O país nórdico é um dos maiores criadores de visons do mundo e a medida resultará no extermínio de cerca de 17 milhões de animais, fora um baque na economia estimado em US$ 800 milhões. O argumento usado por Frederiksen, entretanto, parece irrefutável.

Os visons podem virar hospedeiros para uma mutação do novo coronavírus mais resistente às vacinas contra a Covid-19 que estão sendo desenvolvidas. A previsão parte de fatos: alguns animais foram contaminados pelo Sars-Cov-2, o vírus mutou – sofreu alterações adaptativas – e, depois disso, contaminou ao menos 12 pessoas no país.

Um relatório do Statens Serum Institut (SSI), órgão responsável por lidar com doenças infecciosas na Dinamarca, afirma que testes laboratoriais mostraram que a nova cepa identificada nos visons tinha mutações na proteína spike, parte do vírus que invade e infecta as células saudáveis. De acordo com o SSI, isso representaria um risco para as futuras vacinas contra a Covid-19 que são baseadas na produção de anticorpos capazes de desativar a proteína spike.
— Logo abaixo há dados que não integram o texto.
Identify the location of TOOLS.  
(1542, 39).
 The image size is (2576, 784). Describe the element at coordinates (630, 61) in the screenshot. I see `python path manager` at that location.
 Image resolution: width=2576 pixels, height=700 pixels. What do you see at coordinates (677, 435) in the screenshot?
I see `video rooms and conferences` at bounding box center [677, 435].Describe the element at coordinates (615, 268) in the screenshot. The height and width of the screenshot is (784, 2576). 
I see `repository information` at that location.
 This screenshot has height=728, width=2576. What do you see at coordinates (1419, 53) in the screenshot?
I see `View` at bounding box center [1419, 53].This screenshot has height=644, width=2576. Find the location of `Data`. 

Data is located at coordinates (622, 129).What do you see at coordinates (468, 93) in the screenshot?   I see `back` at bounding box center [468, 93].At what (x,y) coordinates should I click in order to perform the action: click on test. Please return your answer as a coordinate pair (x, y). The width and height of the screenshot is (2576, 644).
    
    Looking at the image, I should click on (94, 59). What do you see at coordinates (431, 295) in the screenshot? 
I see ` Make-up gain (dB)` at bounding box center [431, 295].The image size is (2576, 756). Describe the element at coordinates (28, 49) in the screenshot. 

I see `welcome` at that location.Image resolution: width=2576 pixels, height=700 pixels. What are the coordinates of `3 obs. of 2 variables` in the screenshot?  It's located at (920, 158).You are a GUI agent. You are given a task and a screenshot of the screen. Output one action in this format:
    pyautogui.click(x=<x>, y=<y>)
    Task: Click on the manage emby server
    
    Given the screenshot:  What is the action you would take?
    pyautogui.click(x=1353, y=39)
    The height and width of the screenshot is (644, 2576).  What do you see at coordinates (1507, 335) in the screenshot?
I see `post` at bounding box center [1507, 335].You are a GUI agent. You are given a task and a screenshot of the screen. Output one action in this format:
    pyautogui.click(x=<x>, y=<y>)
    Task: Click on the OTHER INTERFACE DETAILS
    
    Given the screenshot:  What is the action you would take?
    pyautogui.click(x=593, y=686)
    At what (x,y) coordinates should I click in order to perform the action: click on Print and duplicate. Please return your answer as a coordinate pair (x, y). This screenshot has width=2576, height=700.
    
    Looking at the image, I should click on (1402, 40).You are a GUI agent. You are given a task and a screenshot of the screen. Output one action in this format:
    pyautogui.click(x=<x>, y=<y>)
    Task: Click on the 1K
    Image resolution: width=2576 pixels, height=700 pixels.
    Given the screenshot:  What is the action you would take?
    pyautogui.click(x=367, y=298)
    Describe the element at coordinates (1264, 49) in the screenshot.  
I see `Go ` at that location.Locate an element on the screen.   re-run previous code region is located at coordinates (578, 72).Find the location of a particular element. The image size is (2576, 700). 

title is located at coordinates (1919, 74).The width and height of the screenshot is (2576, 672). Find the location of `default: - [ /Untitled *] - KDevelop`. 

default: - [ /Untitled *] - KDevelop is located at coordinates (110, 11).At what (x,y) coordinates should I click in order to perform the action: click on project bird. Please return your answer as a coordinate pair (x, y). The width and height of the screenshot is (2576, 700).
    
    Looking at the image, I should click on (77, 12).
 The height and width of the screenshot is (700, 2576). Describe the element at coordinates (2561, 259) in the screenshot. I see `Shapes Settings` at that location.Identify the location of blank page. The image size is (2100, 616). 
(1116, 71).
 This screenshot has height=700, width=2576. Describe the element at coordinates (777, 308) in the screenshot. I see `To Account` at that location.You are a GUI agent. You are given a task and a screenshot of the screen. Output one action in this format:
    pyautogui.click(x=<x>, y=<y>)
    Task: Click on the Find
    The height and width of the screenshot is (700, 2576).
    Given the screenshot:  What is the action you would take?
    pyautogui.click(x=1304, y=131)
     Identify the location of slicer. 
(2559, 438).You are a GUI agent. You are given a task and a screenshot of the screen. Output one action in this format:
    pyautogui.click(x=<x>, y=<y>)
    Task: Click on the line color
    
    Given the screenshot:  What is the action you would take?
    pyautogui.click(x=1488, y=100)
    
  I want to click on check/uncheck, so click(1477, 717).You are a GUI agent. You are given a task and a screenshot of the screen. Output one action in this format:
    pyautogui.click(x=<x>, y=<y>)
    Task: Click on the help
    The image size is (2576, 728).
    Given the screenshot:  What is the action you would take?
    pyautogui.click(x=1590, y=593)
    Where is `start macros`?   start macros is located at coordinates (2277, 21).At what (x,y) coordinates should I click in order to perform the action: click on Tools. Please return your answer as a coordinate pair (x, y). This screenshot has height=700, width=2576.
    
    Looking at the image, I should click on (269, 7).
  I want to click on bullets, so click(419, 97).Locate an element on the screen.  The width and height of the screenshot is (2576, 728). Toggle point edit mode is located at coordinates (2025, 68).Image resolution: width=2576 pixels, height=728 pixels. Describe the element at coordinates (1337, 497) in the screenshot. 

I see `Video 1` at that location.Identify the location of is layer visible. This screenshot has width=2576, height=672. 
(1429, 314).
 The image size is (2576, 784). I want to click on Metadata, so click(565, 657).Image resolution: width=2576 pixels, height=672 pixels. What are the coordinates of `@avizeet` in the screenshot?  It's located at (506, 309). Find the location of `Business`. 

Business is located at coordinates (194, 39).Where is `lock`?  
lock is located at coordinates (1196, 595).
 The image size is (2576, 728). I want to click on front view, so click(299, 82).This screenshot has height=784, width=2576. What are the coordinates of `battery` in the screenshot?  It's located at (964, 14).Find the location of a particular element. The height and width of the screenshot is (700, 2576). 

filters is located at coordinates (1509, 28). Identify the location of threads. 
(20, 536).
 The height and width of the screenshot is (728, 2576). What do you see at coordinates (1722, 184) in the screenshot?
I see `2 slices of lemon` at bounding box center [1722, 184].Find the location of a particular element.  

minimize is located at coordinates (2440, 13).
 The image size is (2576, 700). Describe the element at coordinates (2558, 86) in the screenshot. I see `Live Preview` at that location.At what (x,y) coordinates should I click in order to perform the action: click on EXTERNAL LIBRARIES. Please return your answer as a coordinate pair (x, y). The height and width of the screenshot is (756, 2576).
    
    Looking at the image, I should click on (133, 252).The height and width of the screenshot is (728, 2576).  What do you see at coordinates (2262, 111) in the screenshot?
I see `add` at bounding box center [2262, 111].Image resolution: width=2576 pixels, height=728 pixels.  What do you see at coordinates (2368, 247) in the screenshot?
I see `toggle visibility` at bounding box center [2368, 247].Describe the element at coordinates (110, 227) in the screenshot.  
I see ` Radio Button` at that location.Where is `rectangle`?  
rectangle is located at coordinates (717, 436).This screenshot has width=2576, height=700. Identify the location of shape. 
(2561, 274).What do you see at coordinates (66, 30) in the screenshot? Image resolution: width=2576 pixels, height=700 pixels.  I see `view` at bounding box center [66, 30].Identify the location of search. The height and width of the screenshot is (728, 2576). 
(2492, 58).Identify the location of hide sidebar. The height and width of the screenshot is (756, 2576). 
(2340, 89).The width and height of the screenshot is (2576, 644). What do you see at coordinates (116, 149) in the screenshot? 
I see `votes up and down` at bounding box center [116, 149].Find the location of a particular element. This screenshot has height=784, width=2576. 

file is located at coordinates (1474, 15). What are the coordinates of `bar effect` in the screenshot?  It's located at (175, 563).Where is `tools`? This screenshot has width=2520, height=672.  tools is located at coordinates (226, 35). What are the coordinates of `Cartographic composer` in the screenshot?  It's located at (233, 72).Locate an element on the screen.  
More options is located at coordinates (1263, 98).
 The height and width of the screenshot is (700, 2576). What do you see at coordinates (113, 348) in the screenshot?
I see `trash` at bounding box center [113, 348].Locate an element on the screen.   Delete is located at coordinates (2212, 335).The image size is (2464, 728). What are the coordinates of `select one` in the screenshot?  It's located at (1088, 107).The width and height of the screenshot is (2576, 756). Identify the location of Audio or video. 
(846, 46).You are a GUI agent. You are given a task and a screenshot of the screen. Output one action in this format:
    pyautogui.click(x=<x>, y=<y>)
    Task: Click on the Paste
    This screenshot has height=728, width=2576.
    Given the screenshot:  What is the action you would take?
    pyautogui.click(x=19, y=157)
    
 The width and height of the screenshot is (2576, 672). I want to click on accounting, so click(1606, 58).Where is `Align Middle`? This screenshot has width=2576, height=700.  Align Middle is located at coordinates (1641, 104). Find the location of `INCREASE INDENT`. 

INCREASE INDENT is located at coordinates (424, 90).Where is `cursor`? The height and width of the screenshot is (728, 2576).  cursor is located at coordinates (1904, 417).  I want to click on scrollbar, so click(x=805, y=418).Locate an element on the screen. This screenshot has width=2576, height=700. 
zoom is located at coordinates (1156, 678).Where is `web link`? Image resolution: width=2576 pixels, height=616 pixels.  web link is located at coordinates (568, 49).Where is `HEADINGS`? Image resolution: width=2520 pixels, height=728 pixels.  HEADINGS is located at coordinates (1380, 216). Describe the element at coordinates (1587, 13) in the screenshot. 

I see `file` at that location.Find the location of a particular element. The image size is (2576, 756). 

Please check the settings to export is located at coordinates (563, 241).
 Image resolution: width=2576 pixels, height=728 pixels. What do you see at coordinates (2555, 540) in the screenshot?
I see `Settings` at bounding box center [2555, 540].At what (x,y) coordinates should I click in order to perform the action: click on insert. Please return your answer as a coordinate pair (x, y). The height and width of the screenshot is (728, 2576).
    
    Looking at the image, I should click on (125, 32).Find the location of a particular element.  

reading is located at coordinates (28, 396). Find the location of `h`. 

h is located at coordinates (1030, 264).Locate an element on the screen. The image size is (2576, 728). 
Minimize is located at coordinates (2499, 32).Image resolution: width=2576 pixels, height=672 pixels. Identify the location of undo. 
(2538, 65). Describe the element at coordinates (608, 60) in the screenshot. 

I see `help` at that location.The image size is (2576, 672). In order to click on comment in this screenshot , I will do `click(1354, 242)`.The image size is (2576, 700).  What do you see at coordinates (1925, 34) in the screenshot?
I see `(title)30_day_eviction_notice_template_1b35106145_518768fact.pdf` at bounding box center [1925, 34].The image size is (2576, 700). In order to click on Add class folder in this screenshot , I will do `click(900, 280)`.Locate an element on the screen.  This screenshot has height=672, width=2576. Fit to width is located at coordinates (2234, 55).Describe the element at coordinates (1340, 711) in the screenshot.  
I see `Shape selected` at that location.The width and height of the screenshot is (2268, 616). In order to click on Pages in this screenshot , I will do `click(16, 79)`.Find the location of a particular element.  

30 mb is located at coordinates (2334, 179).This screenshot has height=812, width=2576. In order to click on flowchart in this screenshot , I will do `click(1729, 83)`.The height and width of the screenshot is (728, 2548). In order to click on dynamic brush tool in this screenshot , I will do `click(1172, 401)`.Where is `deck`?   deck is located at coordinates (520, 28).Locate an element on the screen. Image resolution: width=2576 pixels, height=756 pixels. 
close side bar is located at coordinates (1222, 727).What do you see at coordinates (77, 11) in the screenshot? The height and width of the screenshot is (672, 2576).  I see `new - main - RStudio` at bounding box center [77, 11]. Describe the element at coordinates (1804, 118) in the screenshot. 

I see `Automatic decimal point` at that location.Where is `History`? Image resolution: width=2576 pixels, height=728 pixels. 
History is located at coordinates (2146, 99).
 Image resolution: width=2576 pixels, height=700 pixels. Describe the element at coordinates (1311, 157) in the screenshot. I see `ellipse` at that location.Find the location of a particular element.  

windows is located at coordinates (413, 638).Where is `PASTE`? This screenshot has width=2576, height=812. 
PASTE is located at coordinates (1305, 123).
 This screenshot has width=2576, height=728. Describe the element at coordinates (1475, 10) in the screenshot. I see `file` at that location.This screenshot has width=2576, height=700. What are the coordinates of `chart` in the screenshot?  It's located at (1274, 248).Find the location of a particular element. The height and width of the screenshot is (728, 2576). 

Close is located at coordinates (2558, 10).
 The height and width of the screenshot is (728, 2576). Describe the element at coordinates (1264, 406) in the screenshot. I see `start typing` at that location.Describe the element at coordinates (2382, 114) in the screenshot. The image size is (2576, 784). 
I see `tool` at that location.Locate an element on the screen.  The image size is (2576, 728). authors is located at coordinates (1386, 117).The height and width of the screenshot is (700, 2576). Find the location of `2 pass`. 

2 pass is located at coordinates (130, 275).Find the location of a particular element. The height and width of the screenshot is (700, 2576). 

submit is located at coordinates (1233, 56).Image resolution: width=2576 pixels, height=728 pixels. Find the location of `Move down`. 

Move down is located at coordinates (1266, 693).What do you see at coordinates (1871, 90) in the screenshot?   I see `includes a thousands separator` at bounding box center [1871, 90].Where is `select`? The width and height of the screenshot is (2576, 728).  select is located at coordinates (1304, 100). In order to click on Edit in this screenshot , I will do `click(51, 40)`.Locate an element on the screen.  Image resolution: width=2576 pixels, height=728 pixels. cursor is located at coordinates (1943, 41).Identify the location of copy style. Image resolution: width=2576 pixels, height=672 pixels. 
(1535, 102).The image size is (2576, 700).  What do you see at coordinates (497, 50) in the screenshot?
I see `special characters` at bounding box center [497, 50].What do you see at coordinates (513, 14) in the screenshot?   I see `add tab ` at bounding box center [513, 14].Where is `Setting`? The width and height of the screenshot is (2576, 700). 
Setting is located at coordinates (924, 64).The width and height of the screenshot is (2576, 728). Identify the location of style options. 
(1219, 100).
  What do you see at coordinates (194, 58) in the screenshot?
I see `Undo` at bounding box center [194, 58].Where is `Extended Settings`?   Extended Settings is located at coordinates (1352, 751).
“O sequenciamento genético permitiu que os vírus fossem comparados e o coronavírus dos visons é uma variante do Sars-CoV-2 com mutação na proteína alvo das imunizações”, explica a pesquisadora Luciana Cezar de Cerqueira Leite, do laboratório de desenvolvimento de vacinas do Instituto Butantan.

A pesquisadora relata que mutações virais são frequentes. “São estratégias adaptativas dos vírus, eles se modificam para tentar continuar sobrevivendo, o que, neste caso, significa seguir infectando outros seres vivos”, afirma.

Luciana lamenta pelo destino dos animais, mas assegura que sim, eles podem, de fato, colocar uma estratégia de imunização em risco. “Como a mesma versão do vírus foi encontrada em várias pessoas das fazendas, a variante pode se alastrar, provocando surtos”, completa.